Problems arising from the social and environmental impacts caused by industrial timber and pulpwood plantations have been well documented over the past 20 years. Now there is ample evidence that the temporary financial benefits generated by monoculture plantation projects which mostly accrue to affluent consumers of their artificially cheap products, the corporate plantation owners and their banks, are heavily outweighed by the costs of their negative environmental and social effects, which are long-term or permanent.
Nevertheless it seems that this knowledge has done little to discourage further investment in more of the same destructive industrial monocultures. Instead there has been a rush to expand the area under such plantations, with the ill-informed encouragement of United Nations bodies such as the FAO (Food and Agriculture Organisation), UNEP (United Nations Environment Programme) and of course the World Bank. One of the factors motivating this trend is the assumption being promoted by the UNFCCC (UN Framework Convention on Climate Change) that tree plantations are effective in reducing carbon dioxide (CO²) emissions, despite the fact that they are just a temporary timber crop that will be logged and, earlier or later, converted into even more CO² emissions on a continuous basis.
This nonsensical notion has been further justified by the “Clean Development Mechanism” (CDM) of the Kyoto Protocol, which has approved the ‘Afforestation/Reforestation' methodology as a way for polluting industries in the North to be able to continue emitting greenhouse gases whilst destroying biodiversity, water resources and local subsistence economies in poor Southern nations. What makes this part of the CDM even crazier is that the invasive alien tree plantations that are being established in functional grasslands, severely degrade the environment and in fact cause the release of CO² and methane into the atmosphere. This is in addition to the problems created through the displacement of sustainable small-scale agricultural communities, excessive water consumption by the plantation trees, and the loss of topsoil and permanent damage to the fertility of the land that they cause.
However, the greed and convoluted thinking that has been used to legitimise this system has also been employed to find new ways to prop up and to perpetuate the wasteful consumption of energy in so-called developed countries. This latest false climate change solution is generally misrepresented as ‘renewable energy' from biomass, which can take the form of liquid fuels such as soybean or rapeseed oil, or ethanol produced from sugar cane or sugar beet, otherwise known as ‘agrofuels'. A worrisome aspect of this approach is that while it appears to be based on noble intentions, in reality it seeks to maintain high levels of wasteful energy use by simply replacing fossil fuels with biomass-based fuels. Thus, under the guise of the biggest scam of the 21st century, known euphemistically as the ‘green economy', these energy plantations give those countries that have already done the most damage to ecosystems and to the global climate, license to continue plundering the resources of Southern nations.

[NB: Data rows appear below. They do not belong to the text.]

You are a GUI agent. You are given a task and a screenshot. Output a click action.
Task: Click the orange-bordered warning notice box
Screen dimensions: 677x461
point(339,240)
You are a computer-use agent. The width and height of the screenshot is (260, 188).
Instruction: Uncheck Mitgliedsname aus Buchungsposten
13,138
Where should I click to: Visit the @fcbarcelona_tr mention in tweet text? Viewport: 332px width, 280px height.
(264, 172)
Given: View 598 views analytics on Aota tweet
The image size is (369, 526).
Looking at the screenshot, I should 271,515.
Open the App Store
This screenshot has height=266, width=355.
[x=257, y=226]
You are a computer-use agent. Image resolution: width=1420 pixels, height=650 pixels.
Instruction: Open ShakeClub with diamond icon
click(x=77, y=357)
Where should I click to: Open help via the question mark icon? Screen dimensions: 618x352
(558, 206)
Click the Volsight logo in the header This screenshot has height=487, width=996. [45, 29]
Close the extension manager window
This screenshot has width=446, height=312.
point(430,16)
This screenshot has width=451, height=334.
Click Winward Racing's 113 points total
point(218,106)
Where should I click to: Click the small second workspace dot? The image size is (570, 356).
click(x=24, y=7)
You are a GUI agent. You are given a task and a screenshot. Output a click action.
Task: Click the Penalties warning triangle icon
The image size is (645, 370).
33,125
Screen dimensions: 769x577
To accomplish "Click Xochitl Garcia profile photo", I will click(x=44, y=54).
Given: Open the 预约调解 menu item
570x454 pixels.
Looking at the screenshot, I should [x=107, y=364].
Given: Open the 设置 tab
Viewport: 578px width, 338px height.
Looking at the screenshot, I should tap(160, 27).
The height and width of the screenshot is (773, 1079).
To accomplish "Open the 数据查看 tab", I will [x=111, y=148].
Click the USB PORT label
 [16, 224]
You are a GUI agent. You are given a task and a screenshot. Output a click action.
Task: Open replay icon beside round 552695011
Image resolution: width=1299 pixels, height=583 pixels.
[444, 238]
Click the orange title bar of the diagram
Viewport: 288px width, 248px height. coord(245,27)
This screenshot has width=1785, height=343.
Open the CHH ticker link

African countries are particularly vulnerable to this onslaught, with land and resource grabs taking place with increasing frequency. Vast areas are being targeted for ethanol crops, especially sugar cane, whilst massive timber plantations for the production of woodchips to be burned in former coal-fired power stations in Europe and the UK are in the pipeline. Though huge new discoveries of fossil gas and oil deposits in Africa will help feed the global energy juggernaut, it is very unlikely that the greedy grip of old and new colonial forces on African land, minerals and water will just go away.
The Threat of Energy Plantation Stupidity in South Africa
Most of the Energy-from-biomass projects being planned or considered in South Africa are aimed at increasing total energy consumption rather than for reducing the production and consumption of fossil fuels. There is an unwelcome prospect of even more fossil fuels being consumed via the use of shale gas obtained by ‘fracking' for which the South African government has issued a number of exploration permits.
The main drivers of plans to use biomass-based energy derived from large-scale crop or tree plantations are a mandatory biofuel blending policy of the government, and the desire of various polluting industries to green-wash their excessive energy-consumption by making small token changes to the mix of energy used in their factories, such as by adding small amounts of wood-waste to the coal they burn. These pathetic efforts have also been inspired by the ridiculous notion that a dirty polluting pulp mill can earn carbon offset credits under the CDM by making dubious emission reductions on one level, whilst in fact increasing overall emissions!
However the biggest threat to rural communities and to the natural environment in South Africa is the ambition of the sugar industry to establish huge new industrial plantations on un-transformed community land, in order to produce the ethanol required to meet the petrol-ethanol blending target set by the government. This will destroy hundreds of thousands of hectares of communally-owned natural grassland areas, and will also cause the displacement of low-input traditional food-farming by extensive agro-chemical and irrigation based cropping of sugar cane and sugar beet.
However, apart from all the industry hype and propaganda, how these actions can contribute in any meaningful way to reducing greenhouse gas emissions, or even help to mitigate global warming and climate change, remains a complete mystery!